By signing the personal guarantee, you are guaranteeing repayment of the loan in the event that the borrower cannot afford to pay. And typically, the bank is under no obligation to go after other guarantors before you, totally within their discretion.
So trying to argue, “yes, I signed the guarantee, but I had nothing to do with the business”, it’s going to fall on deaf ears.
Next: COVID.
People often will call me and say, well, “is the SBA, are they doing anything special? Are they making exceptions? Because my business really got wiped out during COVID and we never recovered.” The answer is no.
Unfortunately, you know, the vast majority of businesses who are struggling were impacted by COVID in some way. So they’re not making any special considerations. So it’s not an argument that I would lean on or rely on.
Because I don’t think it’s going to get you anywhere. I think there’s certainly better arguments that could be made.
Next, another big mistake that I see people make is ignoring the details of their personal financial situation and wanting to just make an offer for the sake of making an offer.
And I say this to people, I probably say this 10 times a week. They don’t negotiate for the sake of negotiating. They negotiate when it’s in their best interest to do so.

● Stored data
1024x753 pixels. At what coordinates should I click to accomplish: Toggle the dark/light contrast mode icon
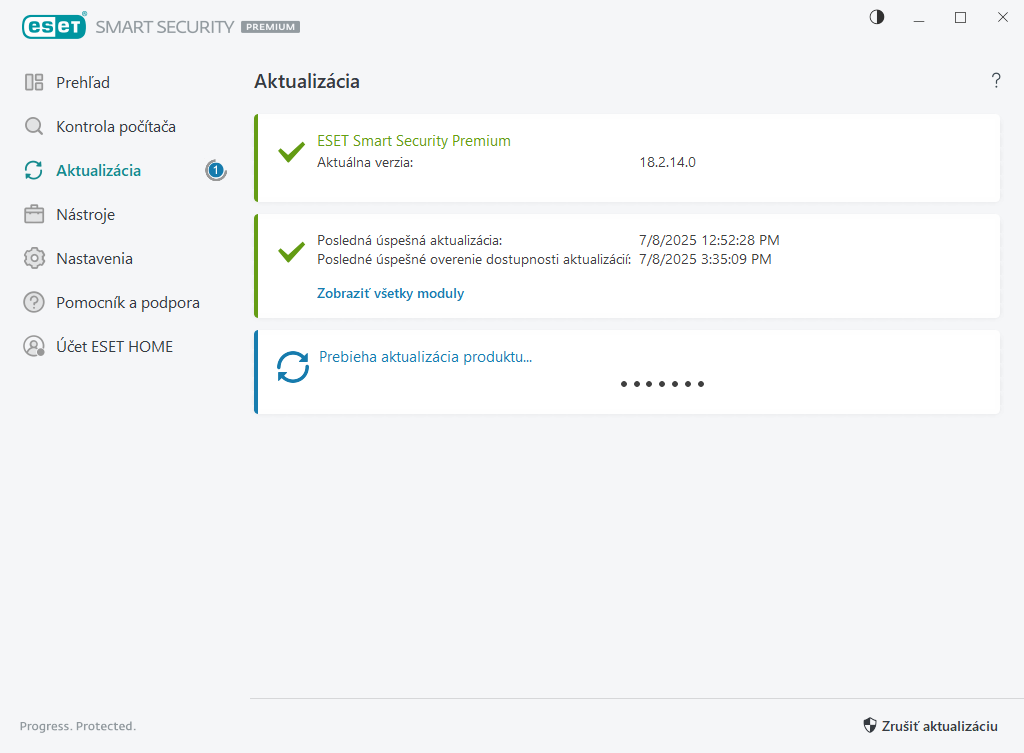[x=877, y=17]
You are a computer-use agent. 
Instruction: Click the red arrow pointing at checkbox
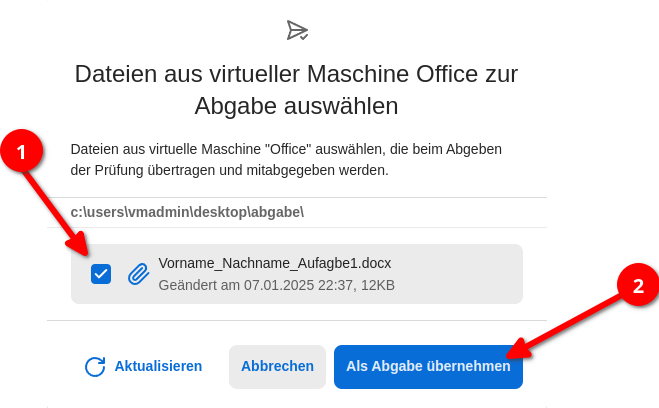tap(55, 212)
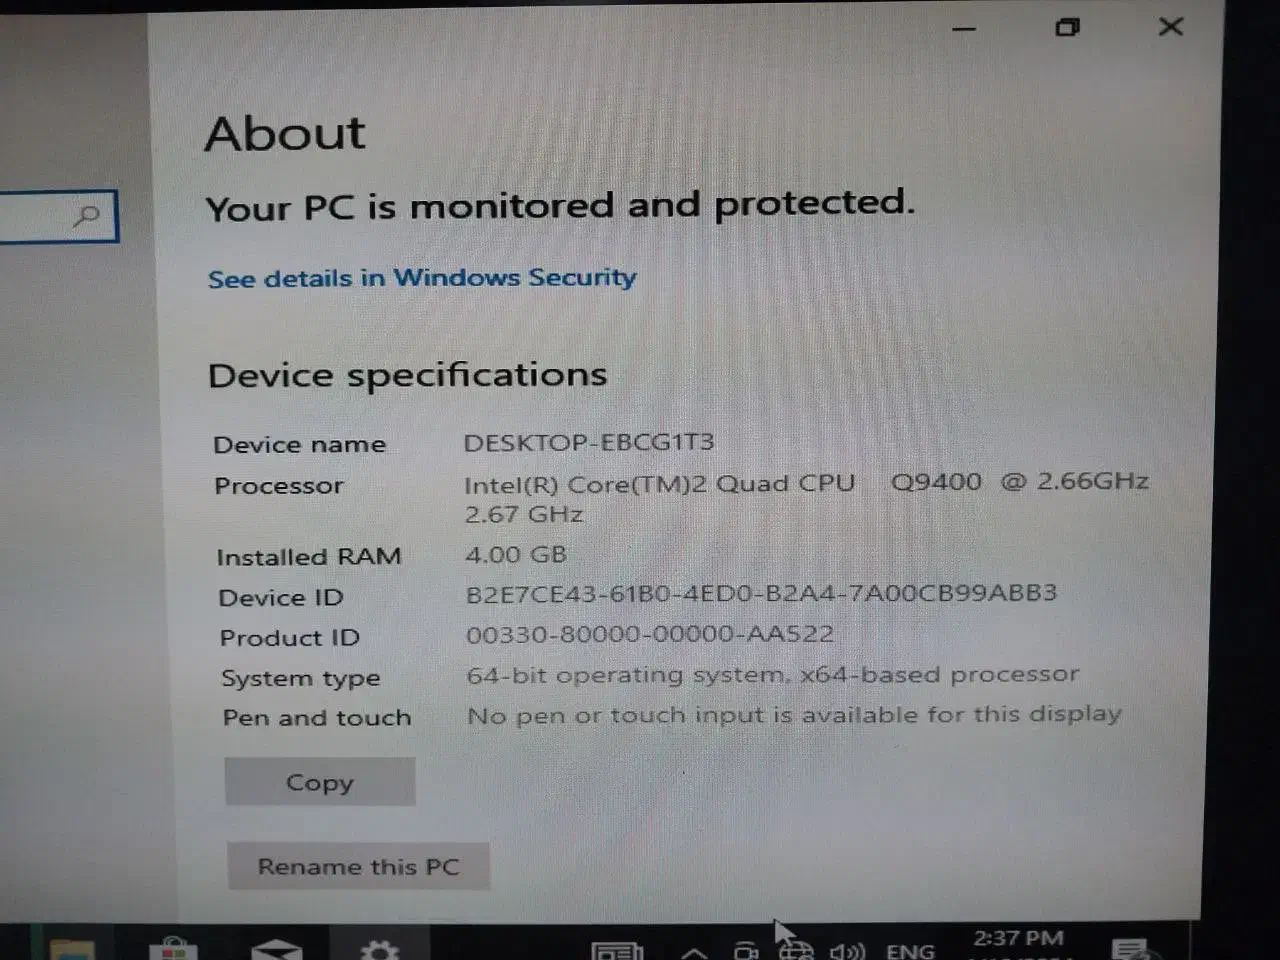Open the Mail app taskbar icon
1280x960 pixels.
pos(277,949)
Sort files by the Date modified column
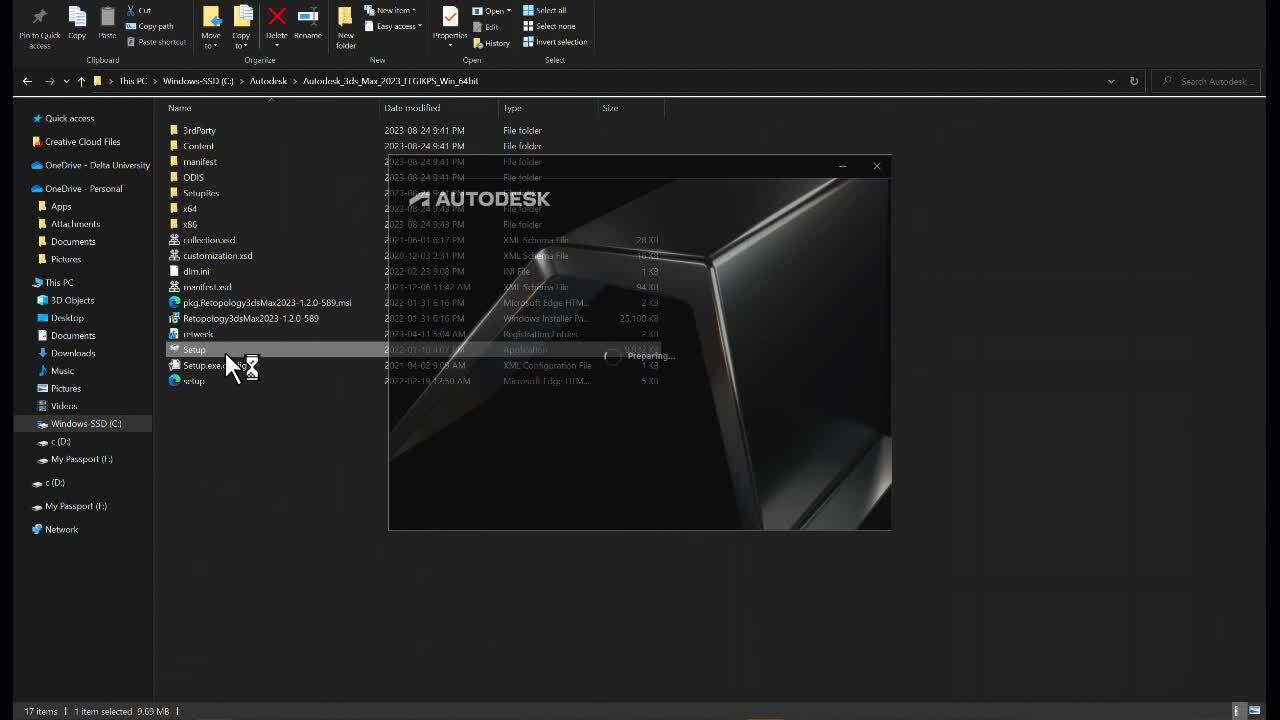The image size is (1280, 720). [412, 108]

● Exercise requirements
**a.** Reproduce the part of the passage about SBA loan guarantees starting at "Unfortunately, you know, the" and ending at "interest to do so.".
**b.** Rewrite the paragraph of the passage about SBA loan guarantees that begins "By signing the personal guarantee" in fewer words, keeping its main facts.
**c.** Extend the passage about SBA loan guarantees, picking up after its final sentence.

● Results in order
**a.**
Unfortunately, you know, the vast majority of businesses who are struggling were impacted by COVID in some way. So they’re not making any special considerations. So it’s not an argument that I would lean on or rely on.
Because I don’t think it’s going to get you anywhere. I think there’s certainly better arguments that could be made.
Next, another big mistake that I see people make is ignoring the details of their personal financial situation and wanting to just make an offer for the sake of making an offer.
And I say this to people, I probably say this 10 times a week. They don’t negotiate for the sake of negotiating. They negotiate when it’s in their best interest to do so.

**b.** Signing the personal guarantee makes you responsible for repaying the loan if the borrower cannot pay. The bank usually has no obligation to pursue other guarantors before you; that choice is entirely up to the bank.

**c.**
So just to give you an easy example, if I owe $100,000 and I pledge my homeless collateral and I’ve got $500,000 in equity in my home, and I make enough money to borrow against that equity, I can’t simply go to them and say, well, I’ll give you $80,000 to settle this right now.
This is not like selling your couch on Craigslist where everything’s negotiable. They only negotiate settlements when it’s clear to them that there is no way for them to get their money back and it’s in their best interest to negotiate with you.
So if you’ve got the income and the assets to pay this loan in full, they will not arbitrarily negotiate that number down for the sake of negotiating. You have to demonstrate to them that the amount that you’re offering truly is the best that you can do and that it’s the best result for them.
Finally, when it comes to your home, I’ve had people try to argue, “well, they’re not really going to like force me out of my home. I’ve got a five-year-old and they go to school here and I grew up here” and all this stuff. My answer to that is the SBA absolutely does not want to push people out of their homes. That is not their goal.
They don’t want to do it. They advise their lending partners not to foreclose as a first option. They say work with people, even if it’s payments over time.
But it’s important to note that while their main objective is certainly not to kick you out your home, if there’s enough equity, and that’s the only way the lender sees to get their money back, they will go after your home.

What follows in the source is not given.